Son absence de maquillage faisait ressortir la pureté de ses traits très slaves, imprégnés d’une douceur inhabituelle. Un sein aigu pointait par l’échancrure du T-shirt, mais Said avait vraiment d’autres chats à fouetter.

— Qu’est-ce que vous voulez ? demanda la fille d’un ton curieux, sans agressivité.

— Vous êtes Sonia Bolcek ?

— Oui.

— Je suis l’ami de Dobroslav Babic, annonça Said Mustala.

— Ah, bien sûr ! Je vous attendais. Entrez.

Elle ouvrit la porte toute grande, les traits illuminés par un sourire radieux.

Said Mustala se glissa à l’intérieur, frôlant involontairement au passage la poitrine de son hôtesse. Celle-ci le précéda sans façon et il détourna les yeux pour ne pas voir les fesses rondes à demi-découvertes par le T-shirt trop court. Le living-room minuscule était dans un désordre effroyable, éclairé par une seule lampe posée en équilibre sur un pouf. Les stores de bois baissés renforçaient l’impression de se trouver dans une boîte.

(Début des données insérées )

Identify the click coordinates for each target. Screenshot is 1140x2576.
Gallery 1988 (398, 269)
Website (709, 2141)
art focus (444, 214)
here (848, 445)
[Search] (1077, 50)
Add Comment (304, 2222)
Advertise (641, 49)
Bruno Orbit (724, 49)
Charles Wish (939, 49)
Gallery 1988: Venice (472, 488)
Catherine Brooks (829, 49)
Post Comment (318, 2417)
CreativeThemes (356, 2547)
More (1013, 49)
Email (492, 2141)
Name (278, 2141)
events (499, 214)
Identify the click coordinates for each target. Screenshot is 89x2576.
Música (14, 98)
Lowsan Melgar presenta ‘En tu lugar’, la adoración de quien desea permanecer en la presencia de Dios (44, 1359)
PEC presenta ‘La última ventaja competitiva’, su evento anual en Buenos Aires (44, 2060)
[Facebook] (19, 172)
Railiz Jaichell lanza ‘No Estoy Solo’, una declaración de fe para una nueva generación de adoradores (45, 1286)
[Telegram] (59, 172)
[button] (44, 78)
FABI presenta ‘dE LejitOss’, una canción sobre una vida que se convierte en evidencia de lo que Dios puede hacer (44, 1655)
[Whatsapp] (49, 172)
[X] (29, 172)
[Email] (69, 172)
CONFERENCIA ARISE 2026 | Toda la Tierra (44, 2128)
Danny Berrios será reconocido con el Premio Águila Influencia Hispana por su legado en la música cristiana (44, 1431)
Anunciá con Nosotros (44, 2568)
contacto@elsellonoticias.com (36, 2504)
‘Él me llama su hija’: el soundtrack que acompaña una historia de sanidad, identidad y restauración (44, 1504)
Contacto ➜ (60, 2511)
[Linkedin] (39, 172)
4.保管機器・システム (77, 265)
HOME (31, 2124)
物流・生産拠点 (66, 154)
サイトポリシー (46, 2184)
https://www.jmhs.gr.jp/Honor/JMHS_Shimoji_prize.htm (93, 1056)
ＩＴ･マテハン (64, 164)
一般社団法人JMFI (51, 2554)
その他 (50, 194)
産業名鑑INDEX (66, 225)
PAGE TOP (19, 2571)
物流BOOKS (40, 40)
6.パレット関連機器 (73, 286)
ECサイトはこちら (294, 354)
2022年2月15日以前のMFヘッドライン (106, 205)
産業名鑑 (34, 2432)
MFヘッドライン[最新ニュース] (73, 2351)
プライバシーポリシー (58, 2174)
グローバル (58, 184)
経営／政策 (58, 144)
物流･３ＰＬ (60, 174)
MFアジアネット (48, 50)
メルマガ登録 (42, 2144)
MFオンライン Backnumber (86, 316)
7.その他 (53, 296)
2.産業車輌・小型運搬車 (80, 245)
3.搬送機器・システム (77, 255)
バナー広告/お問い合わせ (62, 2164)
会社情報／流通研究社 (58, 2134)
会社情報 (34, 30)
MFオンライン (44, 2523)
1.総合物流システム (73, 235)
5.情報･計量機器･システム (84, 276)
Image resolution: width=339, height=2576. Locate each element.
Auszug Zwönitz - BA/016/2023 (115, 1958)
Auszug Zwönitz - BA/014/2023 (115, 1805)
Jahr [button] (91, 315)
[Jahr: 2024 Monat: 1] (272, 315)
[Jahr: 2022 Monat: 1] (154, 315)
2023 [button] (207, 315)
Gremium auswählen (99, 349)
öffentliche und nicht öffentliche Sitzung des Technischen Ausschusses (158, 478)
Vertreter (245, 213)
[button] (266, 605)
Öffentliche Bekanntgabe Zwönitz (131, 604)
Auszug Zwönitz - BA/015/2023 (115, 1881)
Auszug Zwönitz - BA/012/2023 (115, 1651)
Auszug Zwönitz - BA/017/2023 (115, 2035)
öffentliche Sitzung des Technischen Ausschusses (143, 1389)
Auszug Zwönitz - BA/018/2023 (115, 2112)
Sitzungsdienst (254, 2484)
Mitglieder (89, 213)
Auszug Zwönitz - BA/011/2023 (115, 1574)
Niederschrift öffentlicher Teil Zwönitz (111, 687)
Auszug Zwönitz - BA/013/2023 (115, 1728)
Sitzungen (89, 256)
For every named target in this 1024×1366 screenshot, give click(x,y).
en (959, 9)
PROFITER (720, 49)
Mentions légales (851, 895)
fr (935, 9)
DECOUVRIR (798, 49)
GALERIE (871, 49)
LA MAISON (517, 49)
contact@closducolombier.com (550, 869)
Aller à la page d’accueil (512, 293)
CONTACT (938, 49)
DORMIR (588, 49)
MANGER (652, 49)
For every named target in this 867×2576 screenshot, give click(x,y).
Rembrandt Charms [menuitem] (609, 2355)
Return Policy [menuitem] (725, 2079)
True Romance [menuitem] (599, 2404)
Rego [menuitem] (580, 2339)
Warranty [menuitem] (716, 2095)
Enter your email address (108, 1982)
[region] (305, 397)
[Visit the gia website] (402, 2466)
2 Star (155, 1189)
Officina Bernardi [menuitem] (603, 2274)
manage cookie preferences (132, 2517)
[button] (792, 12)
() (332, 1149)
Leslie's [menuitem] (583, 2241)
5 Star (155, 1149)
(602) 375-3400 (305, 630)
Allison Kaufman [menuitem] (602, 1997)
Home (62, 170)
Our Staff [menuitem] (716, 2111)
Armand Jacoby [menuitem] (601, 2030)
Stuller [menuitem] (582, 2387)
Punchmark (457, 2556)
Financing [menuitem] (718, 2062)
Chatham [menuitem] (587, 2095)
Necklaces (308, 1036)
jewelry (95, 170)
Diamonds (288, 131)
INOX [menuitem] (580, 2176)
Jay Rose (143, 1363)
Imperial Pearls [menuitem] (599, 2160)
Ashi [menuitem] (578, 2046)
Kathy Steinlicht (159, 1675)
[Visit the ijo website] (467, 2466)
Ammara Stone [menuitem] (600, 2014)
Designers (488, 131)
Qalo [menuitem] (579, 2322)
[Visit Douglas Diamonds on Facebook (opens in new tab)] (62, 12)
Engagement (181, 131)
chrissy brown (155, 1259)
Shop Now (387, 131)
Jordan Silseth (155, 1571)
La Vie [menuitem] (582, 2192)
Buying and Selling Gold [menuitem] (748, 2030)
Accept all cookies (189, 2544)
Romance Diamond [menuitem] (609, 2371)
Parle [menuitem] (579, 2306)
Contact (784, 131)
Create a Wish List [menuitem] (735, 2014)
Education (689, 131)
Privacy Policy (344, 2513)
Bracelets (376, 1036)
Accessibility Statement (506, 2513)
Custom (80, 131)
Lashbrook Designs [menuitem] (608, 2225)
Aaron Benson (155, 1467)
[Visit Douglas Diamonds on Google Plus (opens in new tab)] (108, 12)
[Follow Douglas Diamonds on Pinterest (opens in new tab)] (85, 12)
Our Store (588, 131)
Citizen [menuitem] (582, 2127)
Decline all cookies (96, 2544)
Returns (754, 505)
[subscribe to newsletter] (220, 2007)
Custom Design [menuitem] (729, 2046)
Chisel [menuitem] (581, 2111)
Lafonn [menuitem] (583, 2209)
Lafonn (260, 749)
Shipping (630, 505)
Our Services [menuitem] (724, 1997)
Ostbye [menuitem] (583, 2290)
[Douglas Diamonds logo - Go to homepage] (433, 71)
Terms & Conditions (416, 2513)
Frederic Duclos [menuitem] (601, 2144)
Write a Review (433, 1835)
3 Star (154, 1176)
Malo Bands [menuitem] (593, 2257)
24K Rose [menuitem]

Épuisé, Said Mustala se laissa tomber sur une chaise. La blonde l’observait avec curiosité.

— Où est Dobro ? demanda-t-elle. Il vous a déposé ?

Le vieil Oustachi secoua la tête, embarrassé, ignorant en partie les rapports entre son contact et Sonia Bolcek.

— Il a eu un accident, bredouilla-t-il.

— Un accident ! Évidemment, il conduit comme un fou. C’est grave ?

Son visage s’était rembruni, elle semblait terriblement concernée. Said Mustala avala sa salive et lâcha :

— Oui…

Cette fois, à sa gêne, elle devina la vérité.

— Il est…

— Oui.

— Mon Dieu, mais qu’est-ce qui s’est passé ?

Instinctivement, elle avait pris dans sa main la grosse

croix en or qui pendait à son cou au bout d’une chaîne et la serrait. Said Mustala ne savait trop que répondre, lorsqu’il aperçut, punaisé sur un mur, un poster représentant une carte de la Grande Croatie avec dans le coin gauche, une très belle photo du Poglovnik, Ante Pavelic, de profil. De toute évidence, Sonia pensait « bien ».

— C’est la police qui l’a tué, dit-il. Ils ont poursuivi notre voiture et tiré. C’est ma faute.

Maladroitement, il raconta l’histoire du rendez-vous manqué. Tellement bouleversé que Sonia s’approcha et l’étreignit, comme une sœur.

— Il ne faut pas avoir de peine, dit-elle d’une voix émue, c’est la vie. Nous autres, les vrais Croates, nous sommes engagés dans une véritable guerre d’indépendance. Et dans les guerres, il y a des morts… Je sais ce que vous avez fait pour la cause. Vous auriez pu rester tranquillement en Argentine. Dobro m’a tout raconté.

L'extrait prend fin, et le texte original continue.